Copy out, word for word, the lines from the start of the data below through the line containing "You are a computer-use", and no others.

Collected data

= Beginning of Section =

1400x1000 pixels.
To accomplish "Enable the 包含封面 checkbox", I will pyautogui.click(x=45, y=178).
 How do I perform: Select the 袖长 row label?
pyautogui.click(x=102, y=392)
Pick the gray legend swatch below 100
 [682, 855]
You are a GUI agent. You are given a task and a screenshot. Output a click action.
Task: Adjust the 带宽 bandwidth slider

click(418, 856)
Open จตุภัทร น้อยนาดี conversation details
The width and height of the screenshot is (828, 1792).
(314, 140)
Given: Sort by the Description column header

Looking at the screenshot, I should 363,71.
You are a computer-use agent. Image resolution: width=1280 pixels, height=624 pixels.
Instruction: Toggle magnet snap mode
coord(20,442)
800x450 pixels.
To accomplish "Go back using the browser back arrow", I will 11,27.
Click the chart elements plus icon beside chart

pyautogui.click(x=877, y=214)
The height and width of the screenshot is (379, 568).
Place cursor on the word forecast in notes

= End of Section =

◆ EXPECTED OUTPUT ◆
1400x1000 pixels.
To accomplish "Enable the 包含封面 checkbox", I will pyautogui.click(x=45, y=178).
 How do I perform: Select the 袖长 row label?
pyautogui.click(x=102, y=392)
Pick the gray legend swatch below 100
 [682, 855]
You are a GUI agent. You are given a task and a screenshot. Output a click action.
Task: Adjust the 带宽 bandwidth slider

click(418, 856)
Open จตุภัทร น้อยนาดี conversation details
The width and height of the screenshot is (828, 1792).
(314, 140)
Given: Sort by the Description column header

Looking at the screenshot, I should 363,71.
You are a computer-use agent. Image resolution: width=1280 pixels, height=624 pixels.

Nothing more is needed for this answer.